Recorded data
==============================
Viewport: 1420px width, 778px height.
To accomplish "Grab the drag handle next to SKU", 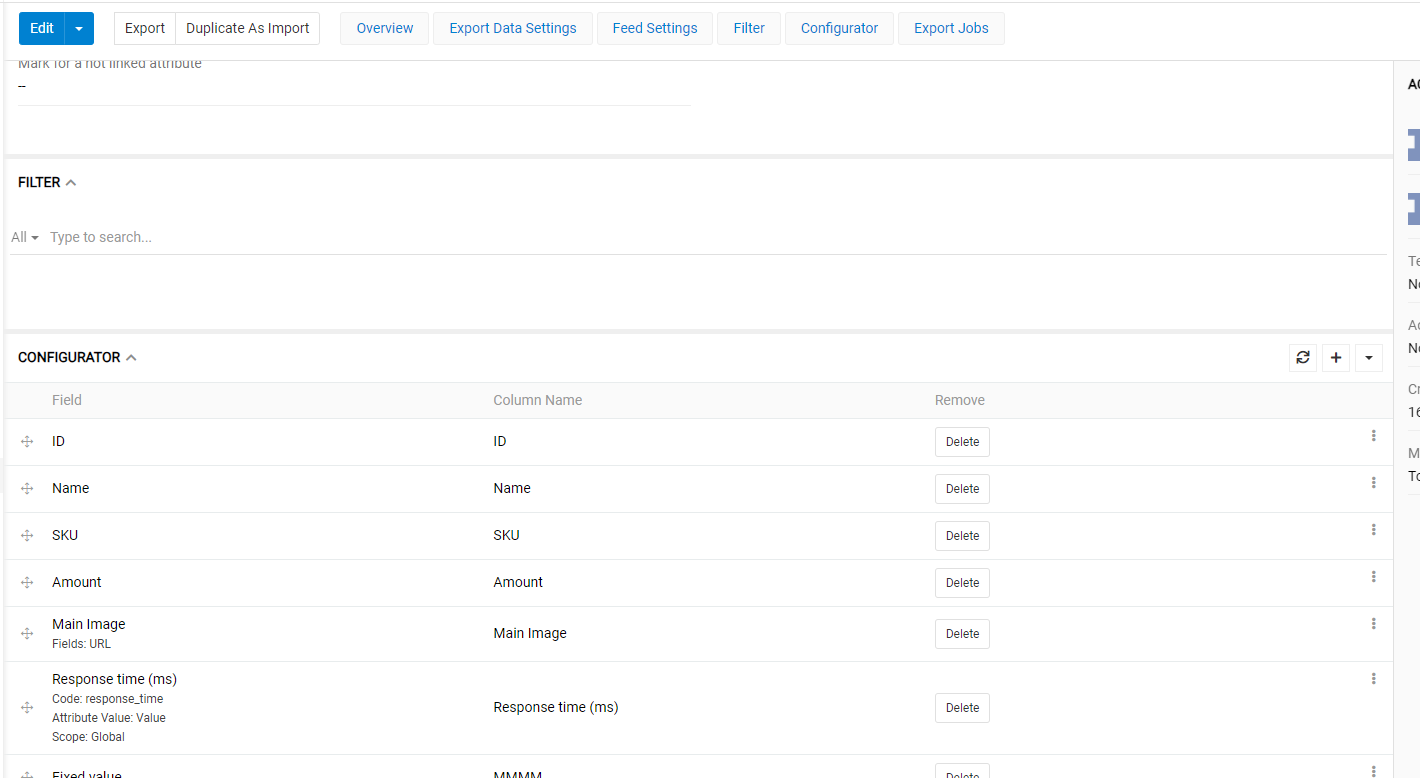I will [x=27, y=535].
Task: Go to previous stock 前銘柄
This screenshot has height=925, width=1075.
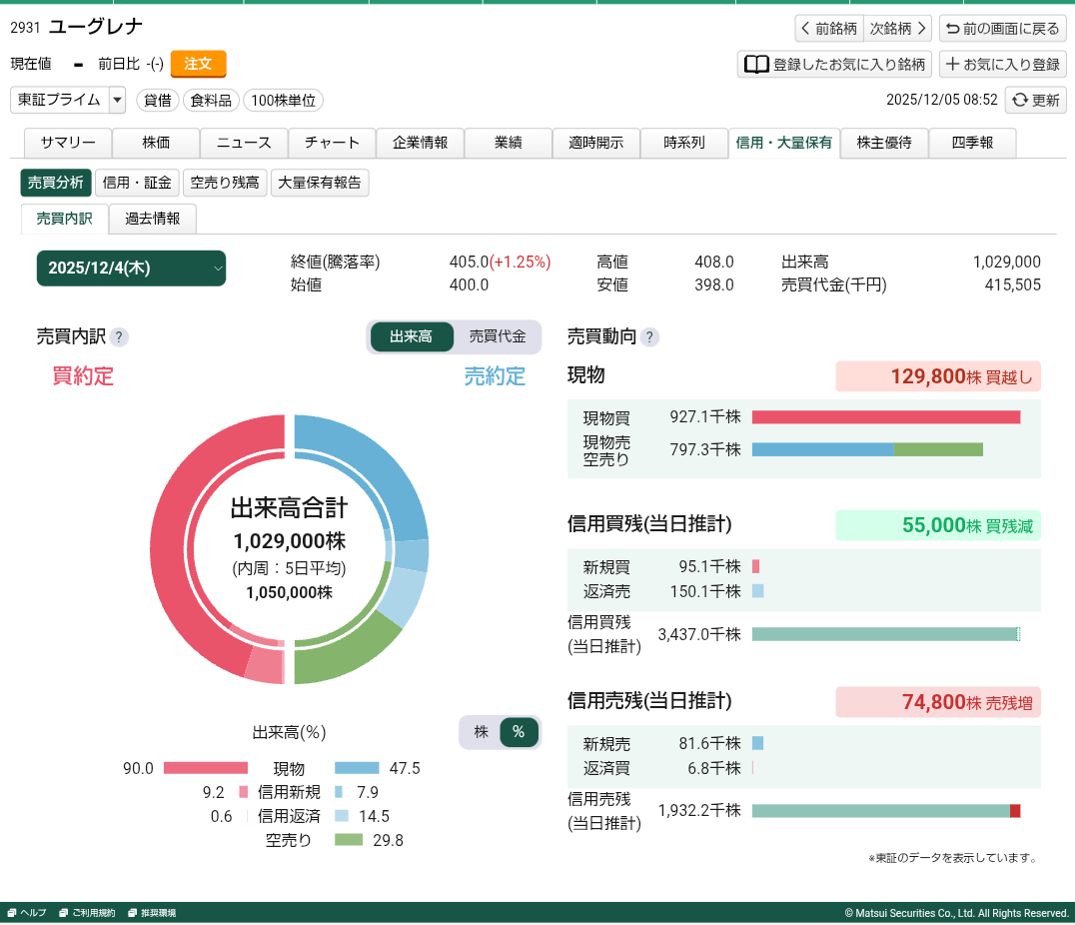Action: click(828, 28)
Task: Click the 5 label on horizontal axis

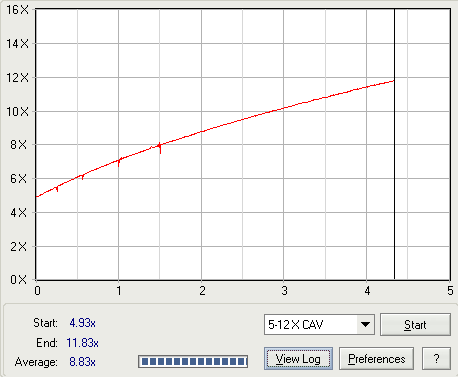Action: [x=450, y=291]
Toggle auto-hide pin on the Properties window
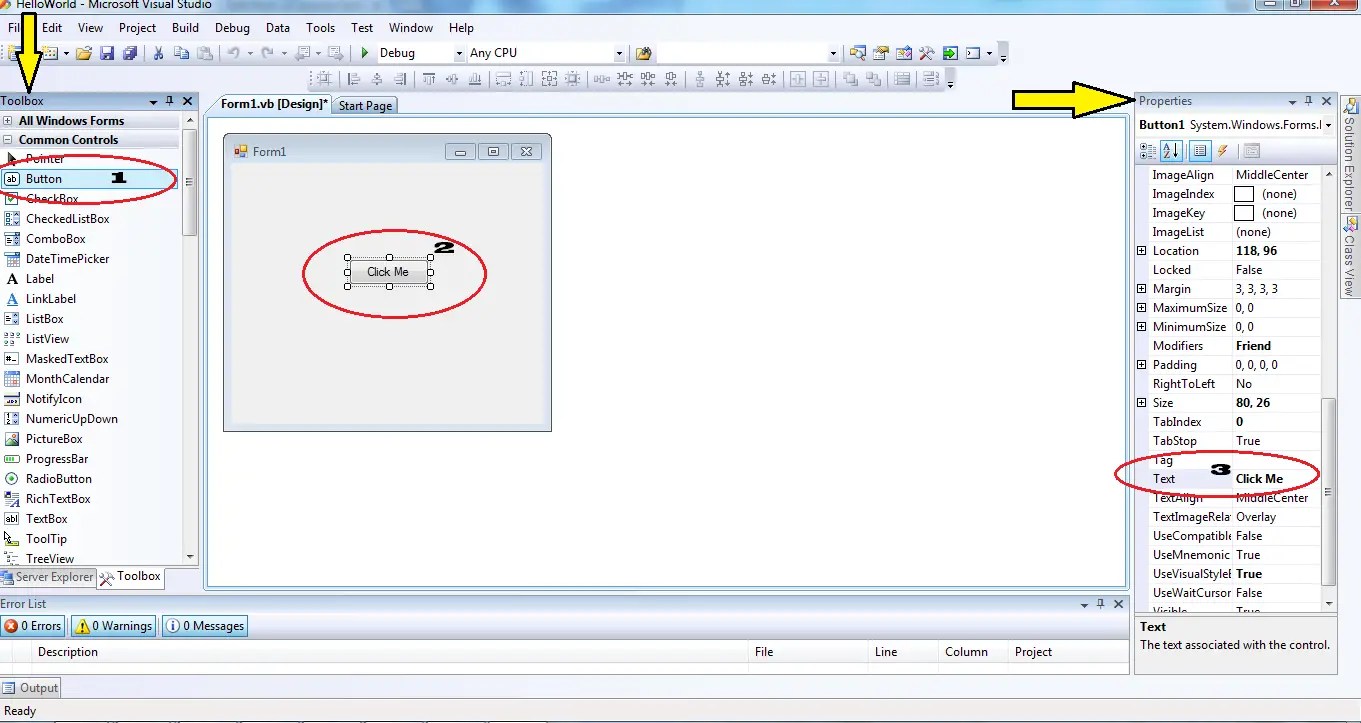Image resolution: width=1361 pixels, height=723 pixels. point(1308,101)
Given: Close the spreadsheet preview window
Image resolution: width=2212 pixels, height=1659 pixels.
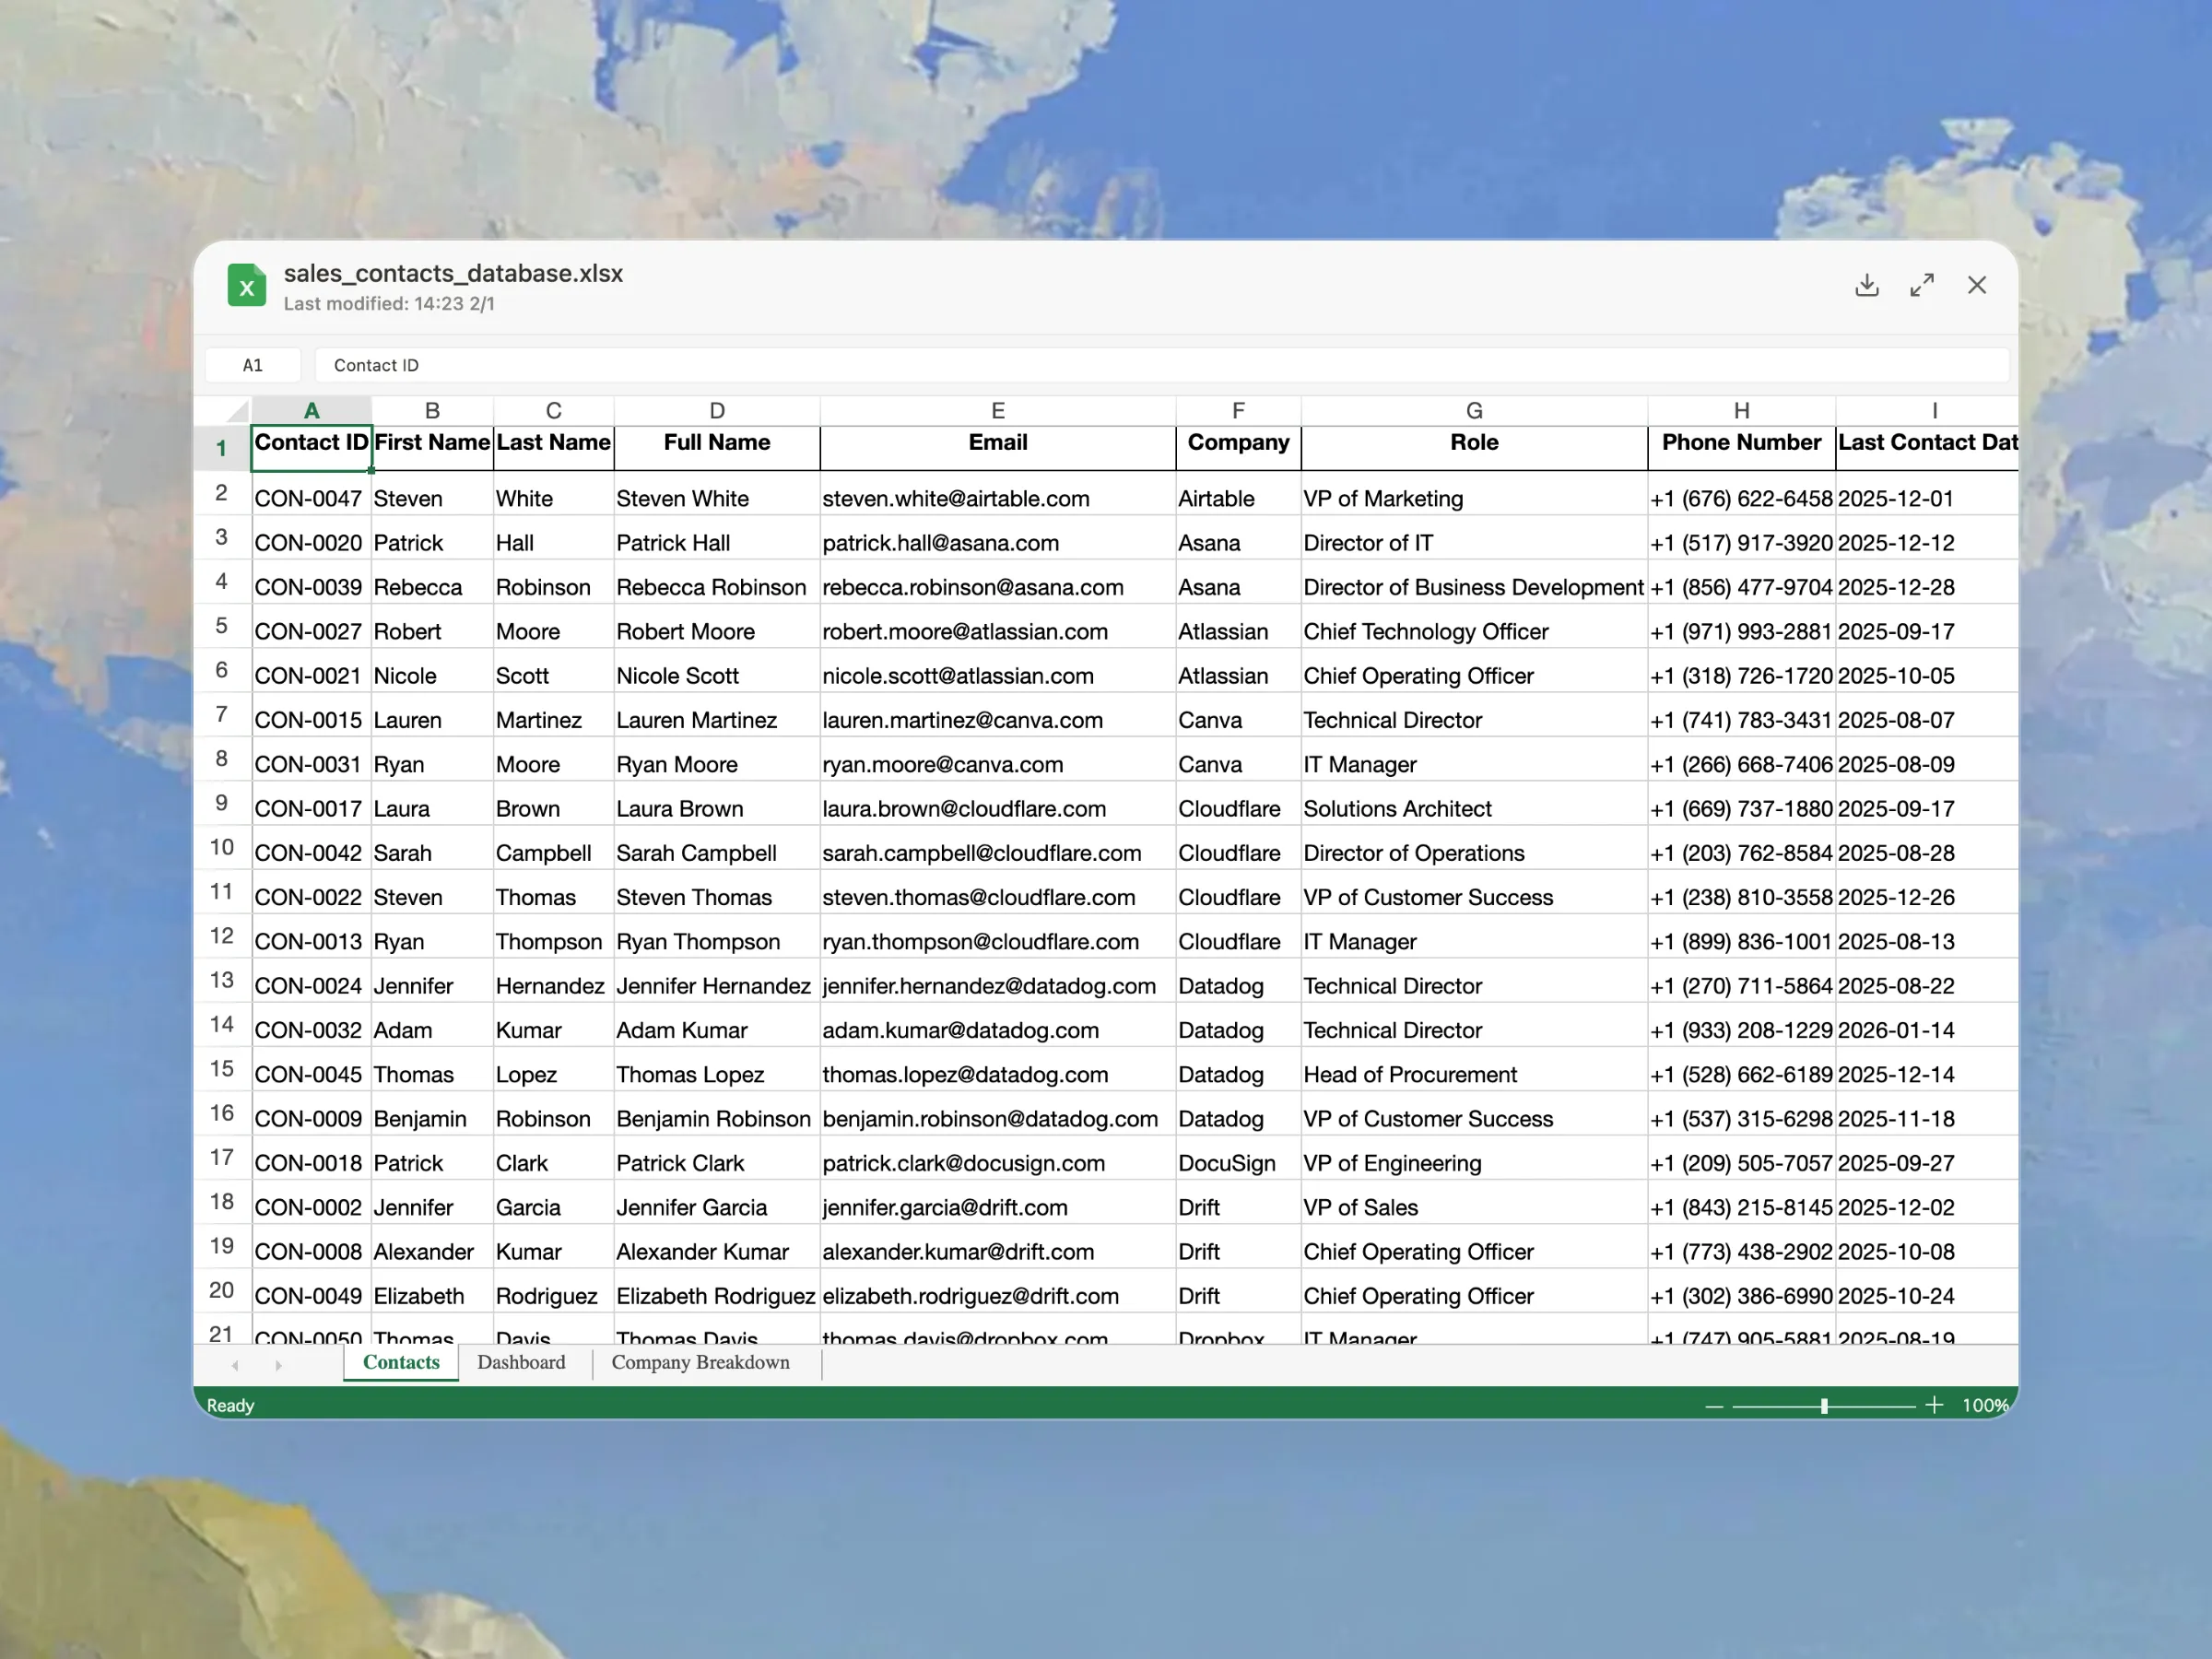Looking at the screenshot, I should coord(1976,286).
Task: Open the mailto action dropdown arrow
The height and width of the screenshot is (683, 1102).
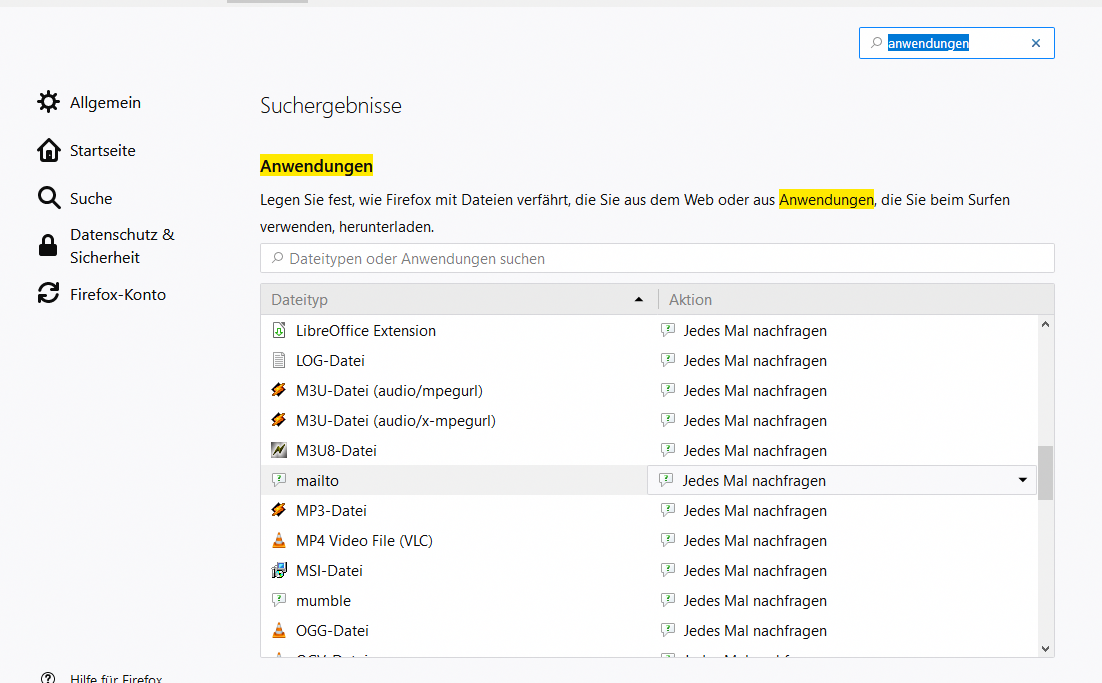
==============================
Task objective
Set down the lines from the one holding "Task: Click the 5 label on horizontal axis" through the end of the items, both ends included, word for word. Leave the pictures out.

Complete response
Task: Click the 5 label on horizontal axis

Action: [x=450, y=291]
Toggle auto-hide pin on the Properties window
Image resolution: width=1361 pixels, height=723 pixels. point(1308,101)
Given: Close the spreadsheet preview window
Image resolution: width=2212 pixels, height=1659 pixels.
Looking at the screenshot, I should coord(1976,286).
Task: Open the mailto action dropdown arrow
The height and width of the screenshot is (683, 1102).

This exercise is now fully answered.